Rodent Longevity is not Directly Associated with Glutathione Cycle

The glutathione pathway is a central component of antioxidant defenses and may affect maximum lifespan (MLSP) by modulating oxidative stress. We determined if species differences in this pathway correlate with MLSP, or reflect phylogeny. We compared five rodents with disparate MLSPs: three Phiomorphs (guinea pigs, 8 yrs.; damara mole‐rats, DMRs 15 yrs.; naked mole‐rats, NMRs >28 yrs.) as well as mice (3.5 yrs.) and blind mole‐rats (15 yrs.). We quantified levels of reduced (GSH) and oxidized (GSSG) glutathione, as well as the activities of cytosolic glutathione peroxidase (cGPx), glutathione s‐transferase (GST) and glutathione reductase (GR) in livers of young animals. There was no species difference in GSH or GSSG levels.
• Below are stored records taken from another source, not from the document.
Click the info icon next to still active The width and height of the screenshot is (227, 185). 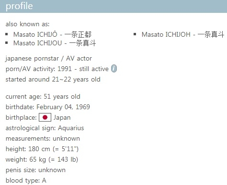tap(114, 69)
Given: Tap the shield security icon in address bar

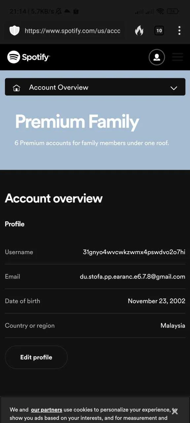Looking at the screenshot, I should click(14, 31).
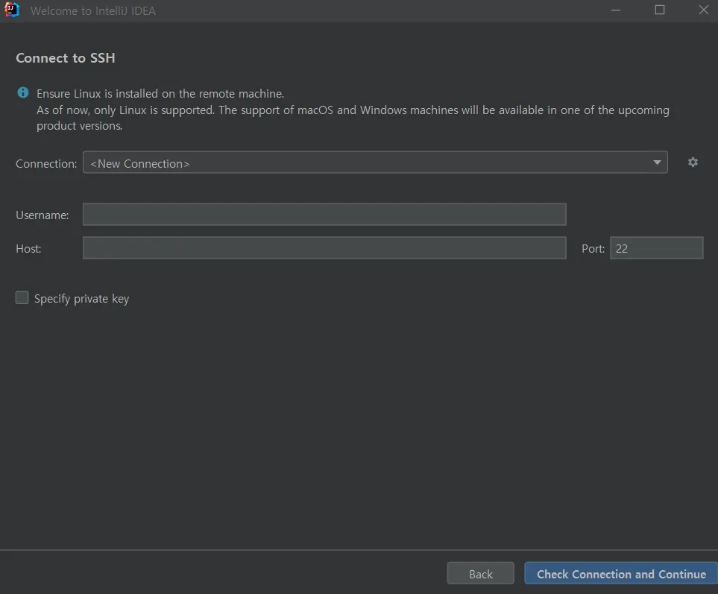Click the IntelliJ IDEA logo in title bar
718x594 pixels.
click(x=12, y=10)
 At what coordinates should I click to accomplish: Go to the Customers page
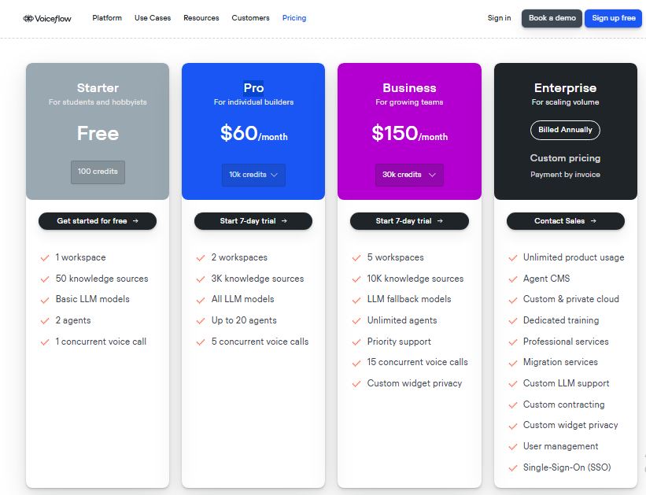click(x=250, y=18)
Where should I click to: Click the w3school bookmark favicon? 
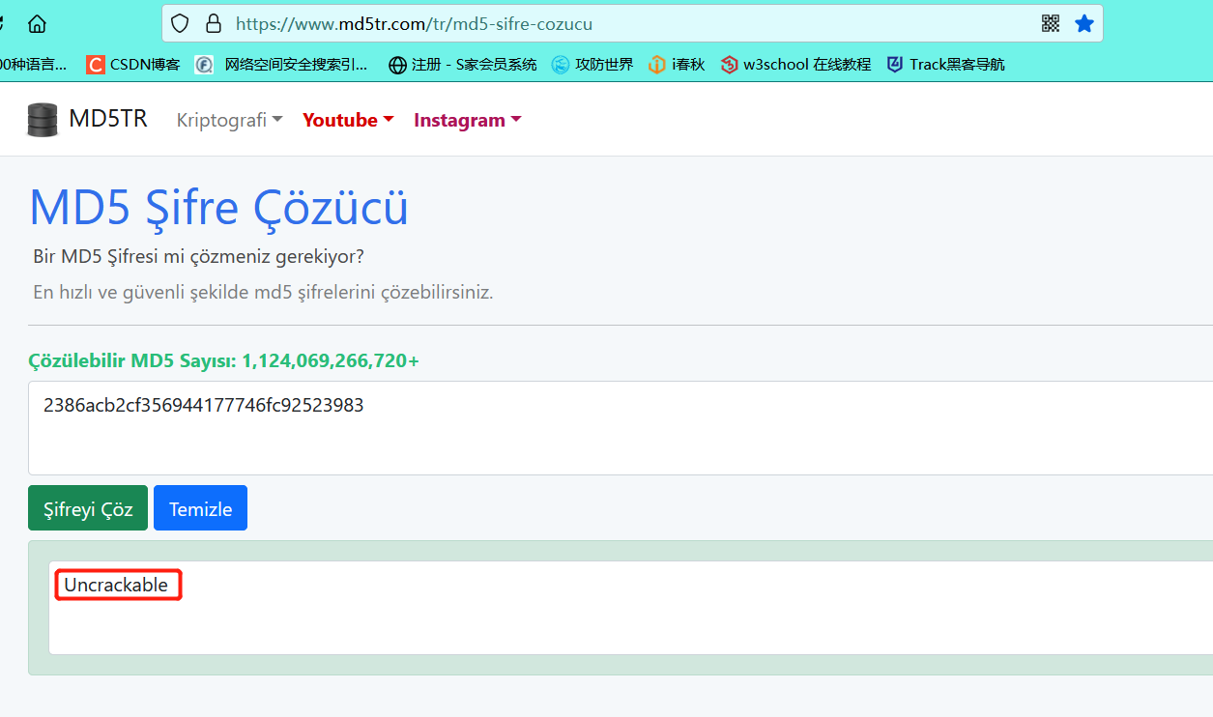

GR activity was highest in guinea pigs and lowest in DMRs. cGPx level in mice was nearly 10x higher than in other species, and notably 70x higher than in NMRs. GST was inversely correlated with cGPx. Our results imply that the glutathione cycle is regulated independent of phylogeny and species longevity. Instead, this ubiquitous biochemical pathway may act in a species‐specific manner to modulate different cellular processes.